Each line of the data below should be repeated exactly.

+++++

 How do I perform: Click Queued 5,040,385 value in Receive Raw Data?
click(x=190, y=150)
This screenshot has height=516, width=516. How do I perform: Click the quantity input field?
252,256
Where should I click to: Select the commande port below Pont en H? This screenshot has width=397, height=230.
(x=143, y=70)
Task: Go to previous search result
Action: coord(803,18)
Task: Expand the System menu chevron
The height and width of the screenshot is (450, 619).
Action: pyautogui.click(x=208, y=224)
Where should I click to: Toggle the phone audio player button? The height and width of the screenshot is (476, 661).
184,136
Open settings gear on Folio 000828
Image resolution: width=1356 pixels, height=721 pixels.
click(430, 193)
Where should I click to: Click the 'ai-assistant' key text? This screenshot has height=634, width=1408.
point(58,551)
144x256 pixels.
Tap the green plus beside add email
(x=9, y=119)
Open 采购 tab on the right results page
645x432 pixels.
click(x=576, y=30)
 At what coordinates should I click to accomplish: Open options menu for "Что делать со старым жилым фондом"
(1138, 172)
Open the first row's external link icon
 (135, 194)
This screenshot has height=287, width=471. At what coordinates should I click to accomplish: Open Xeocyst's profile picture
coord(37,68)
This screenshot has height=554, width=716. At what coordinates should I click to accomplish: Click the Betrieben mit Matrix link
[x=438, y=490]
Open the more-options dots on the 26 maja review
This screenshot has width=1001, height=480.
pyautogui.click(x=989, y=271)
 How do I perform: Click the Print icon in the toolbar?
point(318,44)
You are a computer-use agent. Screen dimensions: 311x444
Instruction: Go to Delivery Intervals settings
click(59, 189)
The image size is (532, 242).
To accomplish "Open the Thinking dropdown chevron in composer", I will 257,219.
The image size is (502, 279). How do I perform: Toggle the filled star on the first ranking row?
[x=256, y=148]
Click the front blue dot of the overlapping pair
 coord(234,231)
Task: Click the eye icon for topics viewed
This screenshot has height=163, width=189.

+++++

→ Answer space
 How do I perform: Click Queued 5,040,385 value in Receive Raw Data?
click(x=190, y=150)
This screenshot has height=516, width=516. How do I perform: Click the quantity input field?
252,256
Where should I click to: Select the commande port below Pont en H? This screenshot has width=397, height=230.
(x=143, y=70)
Task: Go to previous search result
Action: coord(803,18)
Task: Expand the System menu chevron
The height and width of the screenshot is (450, 619).
Action: pyautogui.click(x=208, y=224)
Where should I click to: Toggle the phone audio player button? The height and width of the screenshot is (476, 661).
184,136
Open settings gear on Folio 000828
Image resolution: width=1356 pixels, height=721 pixels.
click(430, 193)
Where should I click to: Click the 'ai-assistant' key text? This screenshot has height=634, width=1408.
point(58,551)
144x256 pixels.
Tap the green plus beside add email
(x=9, y=119)
Open 采购 tab on the right results page
645x432 pixels.
click(x=576, y=30)
 At what coordinates should I click to accomplish: Open options menu for "Что делать со старым жилым фондом"
(1138, 172)
Open the first row's external link icon
 (135, 194)
This screenshot has height=287, width=471. At what coordinates should I click to accomplish: Open Xeocyst's profile picture
coord(37,68)
This screenshot has height=554, width=716. At what coordinates should I click to accomplish: Click the Betrieben mit Matrix link
[x=438, y=490]
Open the more-options dots on the 26 maja review
This screenshot has width=1001, height=480.
pyautogui.click(x=989, y=271)
 How do I perform: Click the Print icon in the toolbar?
point(318,44)
You are a computer-use agent. Screen dimensions: 311x444
Instruction: Go to Delivery Intervals settings
click(59, 189)
The image size is (532, 242).
To accomplish "Open the Thinking dropdown chevron in composer", I will 257,219.
The image size is (502, 279). How do I perform: Toggle the filled star on the first ranking row?
[x=256, y=148]
Click the front blue dot of the overlapping pair
 coord(234,231)
Task: Click the eye icon for topics viewed
This screenshot has height=163, width=189.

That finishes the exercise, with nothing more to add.